- **YOUR ASSIGNMENT**: Render the data starting at the line that contains "What do you see at coordinates (810, 122)" and ending at the line that contains "table-row: 627237 DL070541 is" as a Markdown table with the columns Row and Line. Give each line its row number and leave out blank lines.

- **RECORD EXTRACTS**:

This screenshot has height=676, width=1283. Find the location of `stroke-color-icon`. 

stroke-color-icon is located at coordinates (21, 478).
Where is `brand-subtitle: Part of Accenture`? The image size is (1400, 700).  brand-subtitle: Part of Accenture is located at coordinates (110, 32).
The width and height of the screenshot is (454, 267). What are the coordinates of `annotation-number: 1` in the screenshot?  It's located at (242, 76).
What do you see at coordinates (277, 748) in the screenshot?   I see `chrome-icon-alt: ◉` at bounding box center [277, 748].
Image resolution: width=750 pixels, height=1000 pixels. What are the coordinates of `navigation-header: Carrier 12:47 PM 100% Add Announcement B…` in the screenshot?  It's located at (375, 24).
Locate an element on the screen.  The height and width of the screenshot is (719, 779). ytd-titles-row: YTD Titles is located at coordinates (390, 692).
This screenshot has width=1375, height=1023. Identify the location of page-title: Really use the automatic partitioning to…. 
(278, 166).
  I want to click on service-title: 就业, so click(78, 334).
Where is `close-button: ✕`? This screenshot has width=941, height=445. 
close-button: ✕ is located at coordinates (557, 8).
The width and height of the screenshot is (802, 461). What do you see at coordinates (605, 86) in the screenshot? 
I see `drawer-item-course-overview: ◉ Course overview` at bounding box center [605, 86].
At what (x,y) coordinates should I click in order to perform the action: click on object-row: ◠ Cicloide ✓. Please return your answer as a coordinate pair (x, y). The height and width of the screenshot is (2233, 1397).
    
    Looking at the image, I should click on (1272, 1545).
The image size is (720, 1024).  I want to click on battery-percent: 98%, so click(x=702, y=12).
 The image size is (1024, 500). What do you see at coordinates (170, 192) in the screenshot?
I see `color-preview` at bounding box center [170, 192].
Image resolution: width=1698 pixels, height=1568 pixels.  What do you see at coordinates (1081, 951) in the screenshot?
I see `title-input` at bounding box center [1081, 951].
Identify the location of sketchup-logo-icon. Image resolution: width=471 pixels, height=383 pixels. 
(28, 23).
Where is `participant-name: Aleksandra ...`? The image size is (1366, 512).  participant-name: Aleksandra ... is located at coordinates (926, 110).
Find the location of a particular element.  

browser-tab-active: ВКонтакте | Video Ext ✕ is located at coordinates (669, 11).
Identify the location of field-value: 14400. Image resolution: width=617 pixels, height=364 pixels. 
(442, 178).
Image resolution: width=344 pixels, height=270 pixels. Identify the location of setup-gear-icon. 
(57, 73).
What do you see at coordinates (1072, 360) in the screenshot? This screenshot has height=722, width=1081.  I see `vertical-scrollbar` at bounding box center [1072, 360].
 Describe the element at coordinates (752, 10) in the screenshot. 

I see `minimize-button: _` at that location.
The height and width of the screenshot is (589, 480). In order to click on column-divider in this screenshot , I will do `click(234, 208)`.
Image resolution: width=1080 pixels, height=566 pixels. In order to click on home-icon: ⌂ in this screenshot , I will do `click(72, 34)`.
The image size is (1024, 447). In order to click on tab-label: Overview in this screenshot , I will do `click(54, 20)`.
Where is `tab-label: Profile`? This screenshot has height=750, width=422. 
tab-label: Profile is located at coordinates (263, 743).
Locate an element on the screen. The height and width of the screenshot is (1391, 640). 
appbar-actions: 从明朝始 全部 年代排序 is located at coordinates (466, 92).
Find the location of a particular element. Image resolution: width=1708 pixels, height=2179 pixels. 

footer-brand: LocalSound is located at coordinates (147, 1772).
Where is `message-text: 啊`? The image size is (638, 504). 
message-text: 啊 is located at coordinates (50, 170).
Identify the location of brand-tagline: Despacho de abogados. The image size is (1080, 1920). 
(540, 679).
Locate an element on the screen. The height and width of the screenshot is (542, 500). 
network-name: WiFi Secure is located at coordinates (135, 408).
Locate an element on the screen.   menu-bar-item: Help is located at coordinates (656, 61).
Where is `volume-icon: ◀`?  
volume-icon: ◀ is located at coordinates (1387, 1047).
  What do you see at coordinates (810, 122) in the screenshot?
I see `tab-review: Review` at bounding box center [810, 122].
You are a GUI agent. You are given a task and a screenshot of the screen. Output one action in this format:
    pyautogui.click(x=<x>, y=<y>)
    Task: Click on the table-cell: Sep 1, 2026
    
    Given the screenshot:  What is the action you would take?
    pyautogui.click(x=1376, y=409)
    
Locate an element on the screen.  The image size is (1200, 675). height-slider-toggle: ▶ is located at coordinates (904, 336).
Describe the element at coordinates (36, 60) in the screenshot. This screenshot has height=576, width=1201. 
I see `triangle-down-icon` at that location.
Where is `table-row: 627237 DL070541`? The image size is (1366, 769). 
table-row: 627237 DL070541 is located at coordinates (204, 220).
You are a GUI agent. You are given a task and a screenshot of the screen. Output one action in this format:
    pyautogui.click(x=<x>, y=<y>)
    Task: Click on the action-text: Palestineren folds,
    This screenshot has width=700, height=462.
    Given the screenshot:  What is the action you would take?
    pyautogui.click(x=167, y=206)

- **ANSWER TO THIS TASK**:
| Row | Line |
|---|---|
| 1 |   What do you see at coordinates (810, 122) in the screenshot? |
| 2 | I see `tab-review: Review` at bounding box center [810, 122]. |
| 3 | You are a GUI agent. You are given a task and a screenshot of the screen. Output one action in this format: |
| 4 |     pyautogui.click(x=<x>, y=<y>) |
| 5 |     Task: Click on the table-cell: Sep 1, 2026 |
| 6 |     Given the screenshot:  What is the action you would take? |
| 7 |     pyautogui.click(x=1376, y=409) |
| 8 | Locate an element on the screen.  The image size is (1200, 675). height-slider-toggle: ▶ is located at coordinates (904, 336). |
| 9 | Describe the element at coordinates (36, 60) in the screenshot. This screenshot has height=576, width=1201.  |
| 10 | I see `triangle-down-icon` at that location. |
| 11 | Where is `table-row: 627237 DL070541`? The image size is (1366, 769).  |
| 12 | table-row: 627237 DL070541 is located at coordinates (204, 220). |